* Text extract
:::
Ruby Garbage Collection: Still Not Ready for Production

Author’s note:

This is an old blog post. I originally wrote it for the blog at my startup, (omniref.com), which has long since shut down. I ported some of the posts here, because they were popular, and some people asked me to resurrect them. Remember, these are old, things might have changed, blah blah blah...

Author’s Note, #2:

The bug responsible for this problem was patched, and Ruby Generational GC is now stable and problem-free (as far as I know, anyway). I'm leaving this here as an example of how to debug a memory leak in a Rails application, which is still a dark art.
:::
* Raw data
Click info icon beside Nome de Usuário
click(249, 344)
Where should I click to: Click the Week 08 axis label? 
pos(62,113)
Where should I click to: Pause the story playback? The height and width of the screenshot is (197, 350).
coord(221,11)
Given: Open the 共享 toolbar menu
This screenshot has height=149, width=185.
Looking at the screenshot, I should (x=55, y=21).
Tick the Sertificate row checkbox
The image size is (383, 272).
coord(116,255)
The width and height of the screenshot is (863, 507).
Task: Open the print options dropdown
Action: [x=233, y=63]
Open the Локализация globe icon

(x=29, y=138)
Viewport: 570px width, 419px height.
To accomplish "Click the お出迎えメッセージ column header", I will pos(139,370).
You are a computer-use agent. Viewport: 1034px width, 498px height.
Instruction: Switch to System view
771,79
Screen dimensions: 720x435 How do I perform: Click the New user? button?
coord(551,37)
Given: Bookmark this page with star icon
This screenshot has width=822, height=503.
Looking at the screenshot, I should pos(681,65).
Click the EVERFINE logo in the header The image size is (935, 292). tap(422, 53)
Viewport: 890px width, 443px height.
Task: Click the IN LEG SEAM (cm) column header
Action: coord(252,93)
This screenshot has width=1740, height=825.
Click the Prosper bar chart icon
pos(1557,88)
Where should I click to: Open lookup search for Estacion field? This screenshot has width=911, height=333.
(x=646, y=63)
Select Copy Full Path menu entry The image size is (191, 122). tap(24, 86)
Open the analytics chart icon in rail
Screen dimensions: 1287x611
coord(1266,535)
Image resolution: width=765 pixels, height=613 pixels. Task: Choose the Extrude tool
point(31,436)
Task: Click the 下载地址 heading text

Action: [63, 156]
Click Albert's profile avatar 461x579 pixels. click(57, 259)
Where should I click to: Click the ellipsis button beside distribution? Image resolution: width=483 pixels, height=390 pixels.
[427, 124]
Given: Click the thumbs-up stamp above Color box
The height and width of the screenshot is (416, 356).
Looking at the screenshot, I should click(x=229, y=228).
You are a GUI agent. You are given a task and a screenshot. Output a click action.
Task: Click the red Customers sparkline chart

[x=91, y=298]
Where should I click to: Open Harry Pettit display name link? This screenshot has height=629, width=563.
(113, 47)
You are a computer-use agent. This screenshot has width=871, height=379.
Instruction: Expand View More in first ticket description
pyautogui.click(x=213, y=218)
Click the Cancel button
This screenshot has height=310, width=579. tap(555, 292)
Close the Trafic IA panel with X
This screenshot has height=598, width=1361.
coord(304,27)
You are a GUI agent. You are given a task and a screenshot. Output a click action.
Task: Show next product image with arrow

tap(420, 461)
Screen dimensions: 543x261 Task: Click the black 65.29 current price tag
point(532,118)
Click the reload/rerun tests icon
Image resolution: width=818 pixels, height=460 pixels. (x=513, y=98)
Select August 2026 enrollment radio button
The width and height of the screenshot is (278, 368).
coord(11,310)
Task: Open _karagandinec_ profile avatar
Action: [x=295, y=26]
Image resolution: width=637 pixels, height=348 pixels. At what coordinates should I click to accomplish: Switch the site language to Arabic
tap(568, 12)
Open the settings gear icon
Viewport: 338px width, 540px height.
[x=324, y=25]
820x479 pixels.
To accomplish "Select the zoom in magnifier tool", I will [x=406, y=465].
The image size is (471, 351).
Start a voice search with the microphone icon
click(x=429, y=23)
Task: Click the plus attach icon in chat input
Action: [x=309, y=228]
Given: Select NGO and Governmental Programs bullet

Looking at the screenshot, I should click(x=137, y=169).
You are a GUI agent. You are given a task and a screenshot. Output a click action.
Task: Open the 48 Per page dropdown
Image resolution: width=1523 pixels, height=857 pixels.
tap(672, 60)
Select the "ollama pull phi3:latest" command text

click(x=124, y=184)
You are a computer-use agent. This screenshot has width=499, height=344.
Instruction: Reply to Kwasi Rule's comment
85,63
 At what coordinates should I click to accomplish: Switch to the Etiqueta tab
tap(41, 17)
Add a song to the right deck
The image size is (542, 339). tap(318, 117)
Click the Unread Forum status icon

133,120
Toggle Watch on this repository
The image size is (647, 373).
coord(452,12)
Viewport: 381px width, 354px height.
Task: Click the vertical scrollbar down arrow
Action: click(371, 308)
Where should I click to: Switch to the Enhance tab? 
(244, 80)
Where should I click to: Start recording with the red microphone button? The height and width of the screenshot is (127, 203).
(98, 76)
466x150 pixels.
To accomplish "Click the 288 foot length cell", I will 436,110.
:::
* Work instructions
1. Please condense the paragraph of the Ruby garbage collection post that begins "This is an old blog post" into two sentences, keeping its main facts.
2. Carry on the Ruby garbage collection post from its final sentence.
You can ignore the records entirely.

* Final results
1. This old post first appeared on the blog of my startup, omniref.com, which shut down long ago. I moved some popular posts here after people asked me to bring them back, but they are old, so things may have changed.

2.
Like most of the Ruby community, we were pretty excited by the move to generational garbage collection in Ruby 2.1. The new approach promised for shorter GC pauses and better overall performance, and for most of us, it seems to be living up to that promise. But there are still some serious flaws with the way that memory is managed in Ruby, and you should be aware of these flaws if you’re running any sort of server process – particularly if that server is ever creating large objects (like, say, strings). These flaws make it not just possible, but likely that your servers will gobble up RAM, and will lead to out-of-memory conditions. And currently, the only solutions are workarounds – hacks that you need to know about.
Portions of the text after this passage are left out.